Tarek Abou Al Dahab

Personal information
- Born: 25 December 1939 (age 86) Beirut, Lebanon
- Height: 1.7 m (5 ft 7 in)
- Weight: 64 kg (141 lb)

Team information
- Discipline: Road; Track;
- Role: Rider

= Tarek Abou Al Dahab =

Lebanese cyclist (born 1939)

Tarek Abou Al Dahab (born 25 December 1939) is a Lebanese former cyclist. He competed at the 1968 Summer Olympics and the 1972 Summer Olympics.

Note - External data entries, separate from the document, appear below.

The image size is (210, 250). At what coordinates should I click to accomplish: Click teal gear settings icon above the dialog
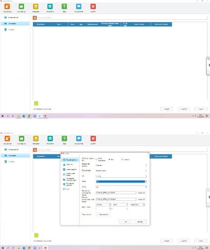pos(50,139)
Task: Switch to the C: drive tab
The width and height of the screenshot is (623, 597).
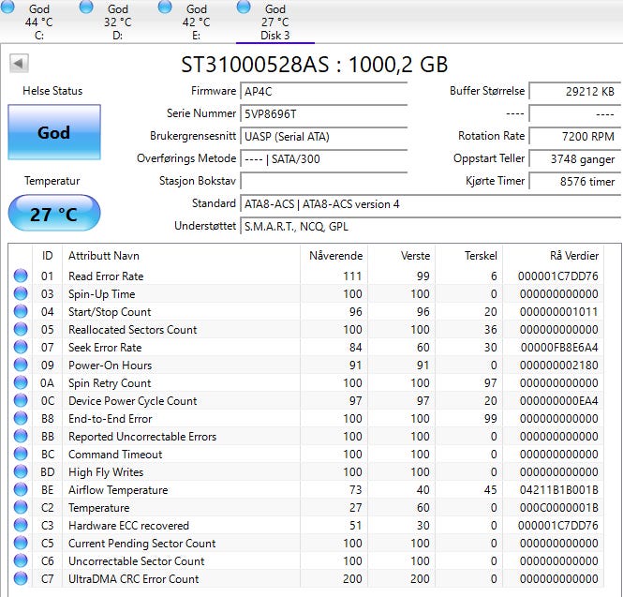Action: click(x=39, y=22)
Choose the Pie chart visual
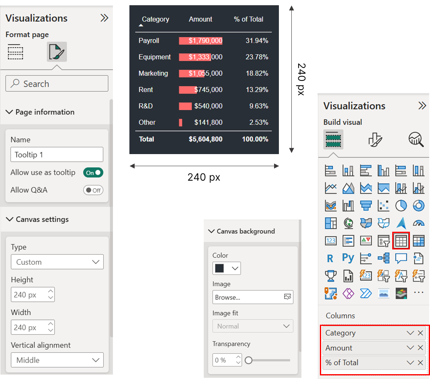Screen dimensions: 430x379 401,206
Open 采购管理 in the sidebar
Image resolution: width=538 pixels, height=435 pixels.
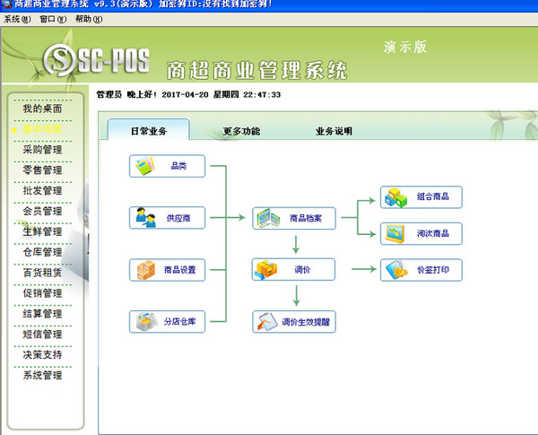[x=42, y=150]
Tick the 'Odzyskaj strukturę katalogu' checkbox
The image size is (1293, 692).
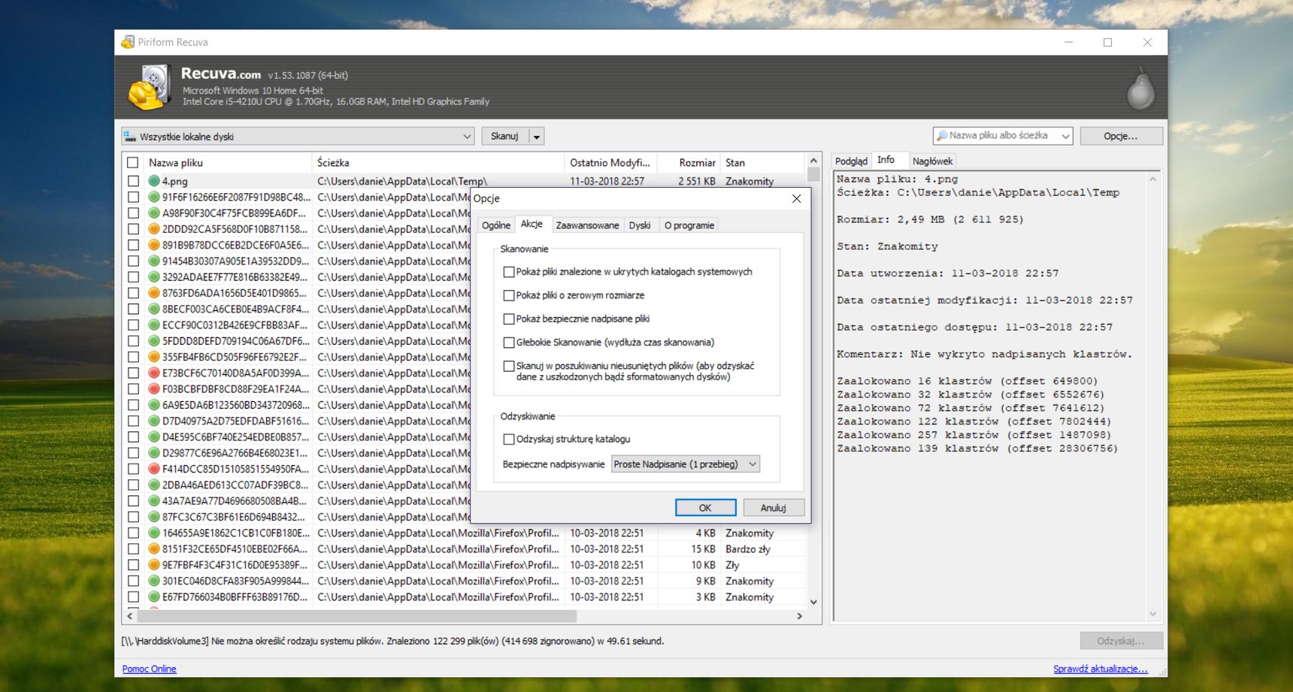point(509,440)
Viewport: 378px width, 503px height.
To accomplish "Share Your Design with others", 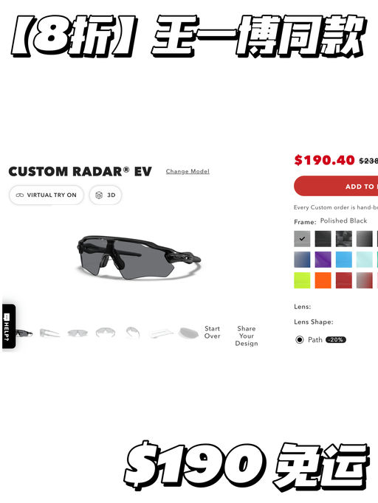I will click(247, 336).
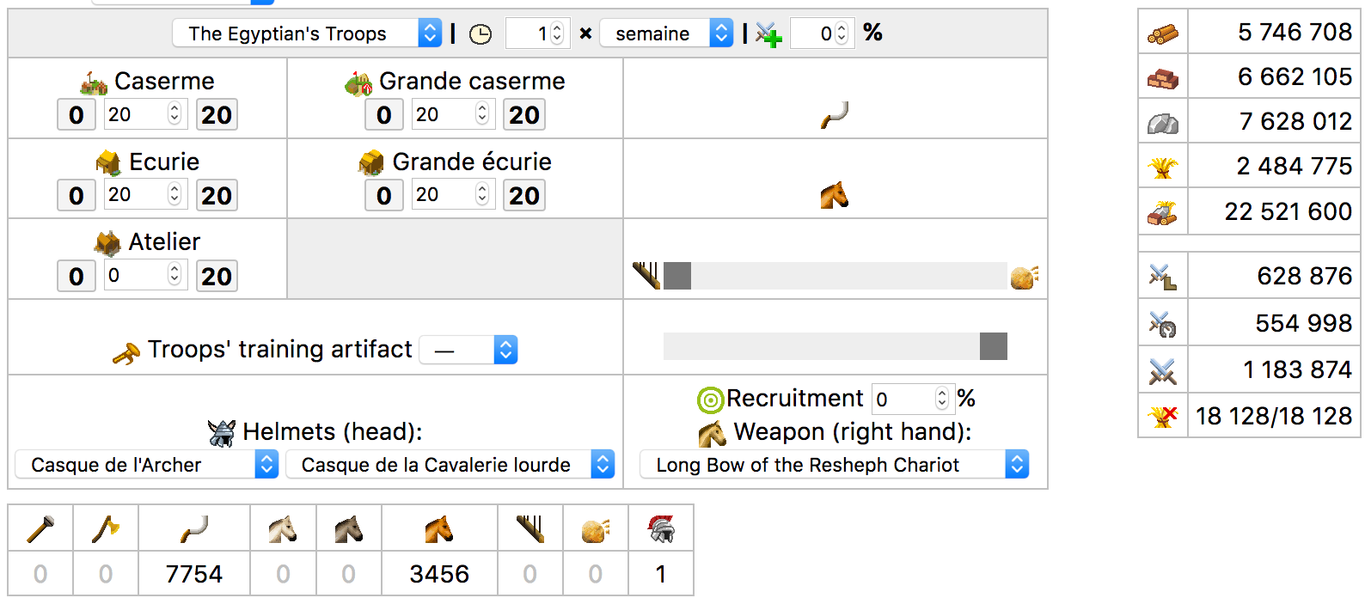Click the clock duration icon
This screenshot has height=598, width=1365.
(x=481, y=34)
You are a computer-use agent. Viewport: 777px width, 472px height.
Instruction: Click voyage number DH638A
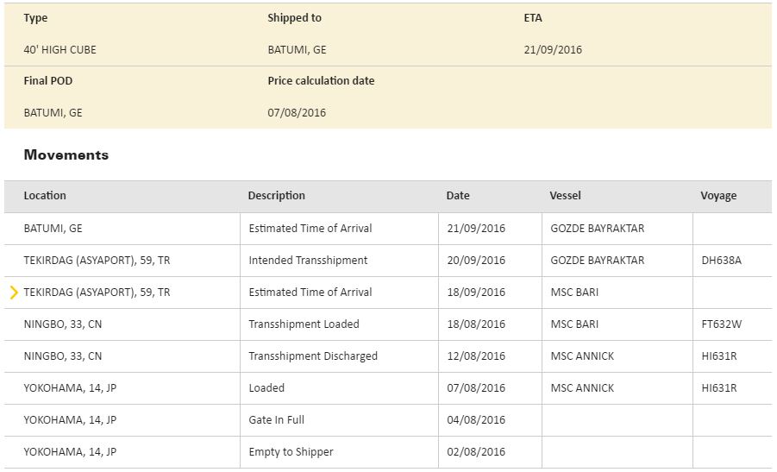(721, 261)
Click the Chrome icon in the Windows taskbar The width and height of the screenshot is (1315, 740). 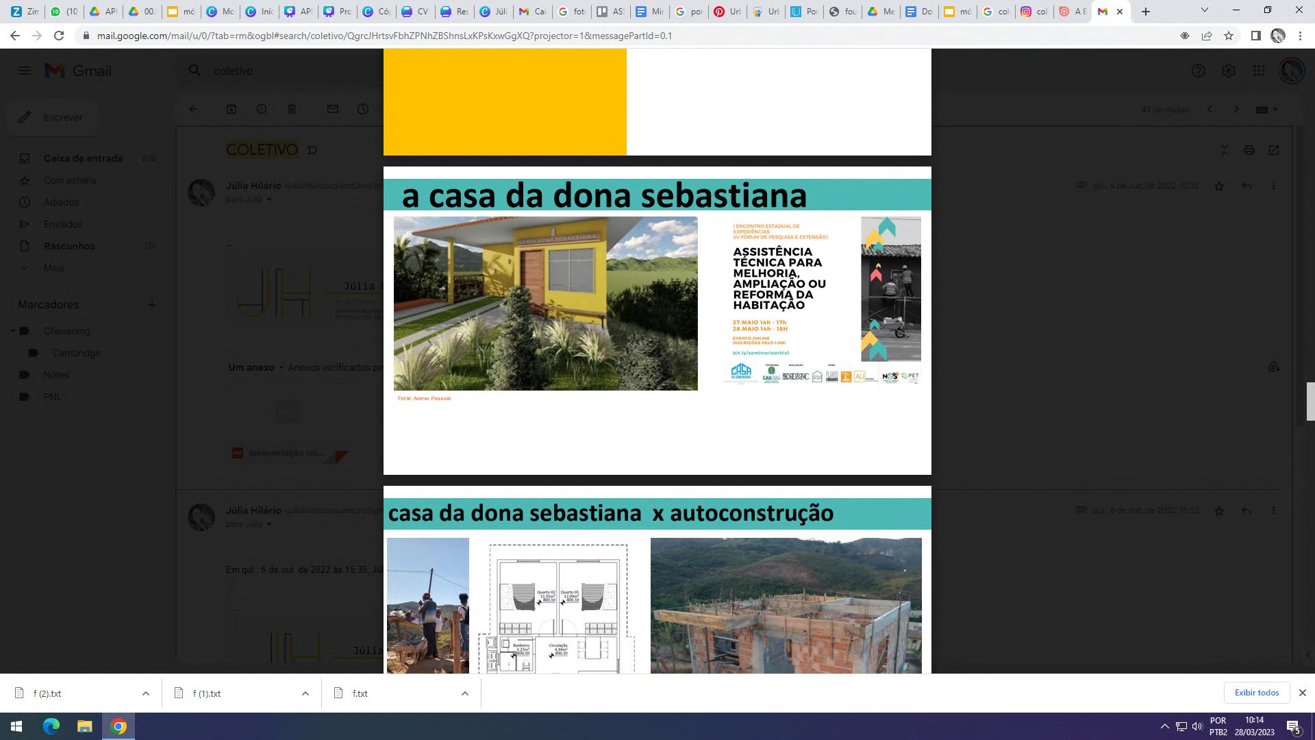118,726
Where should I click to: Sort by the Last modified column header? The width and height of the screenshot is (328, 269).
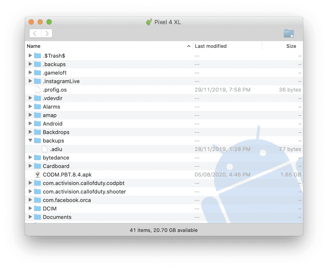pyautogui.click(x=210, y=46)
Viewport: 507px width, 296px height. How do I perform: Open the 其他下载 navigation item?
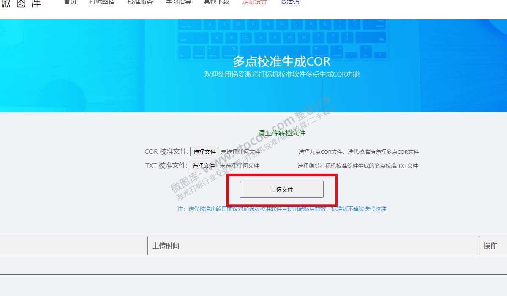216,2
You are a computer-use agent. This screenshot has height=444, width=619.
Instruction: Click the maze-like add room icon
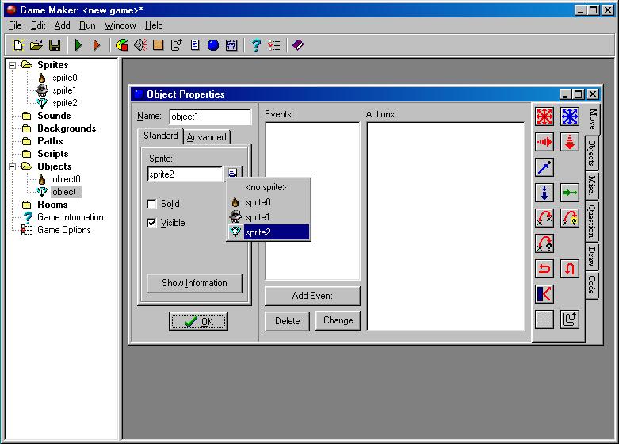[231, 45]

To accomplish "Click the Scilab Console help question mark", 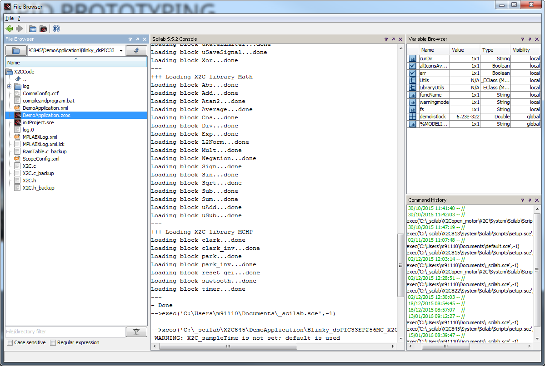I will (x=386, y=39).
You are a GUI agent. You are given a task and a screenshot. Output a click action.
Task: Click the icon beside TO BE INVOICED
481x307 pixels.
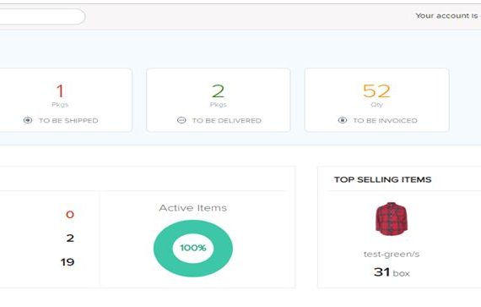point(343,120)
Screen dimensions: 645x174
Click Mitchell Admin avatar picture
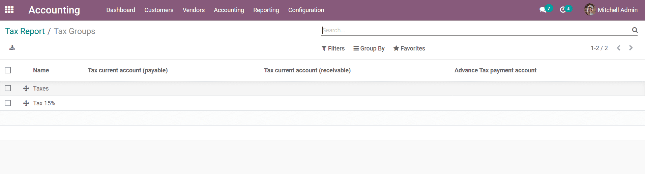click(590, 10)
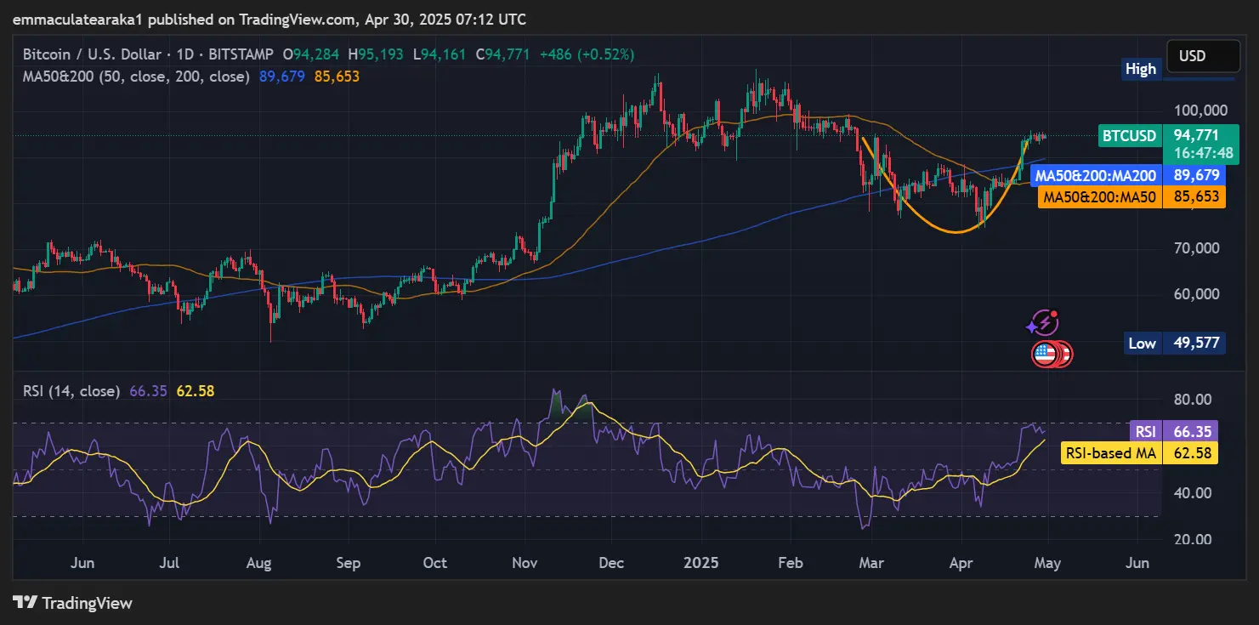Click the Aug label on time axis
This screenshot has height=625, width=1259.
(x=258, y=563)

Al Dahab took an interest in cycling from a young age. He participated in his first races in approximately 1956. In 1959, he finished sixth in the road race at the Mediterranean Games behind five Spaniards. After this performance, he was noticed by cyclists from the French team, who urged him to come and race in France. He raced for several seasons as an amateur in Paris while holding a job at a post office. He won the Prix de Clermont-Ferrand in 1961, and a race held in Évreux in 1963. He also finished 34th in the UCI amateur world road race championships in 1962, and eighth in a stage of the Peace Race in 1964. At the end of 1965, he returned to Lebanon, where he opened his own bicycle shop and was crowned national champion five times on both the road and track. He then took part in the 1968 and 1972 Olympic Games, where he competed on the road and track.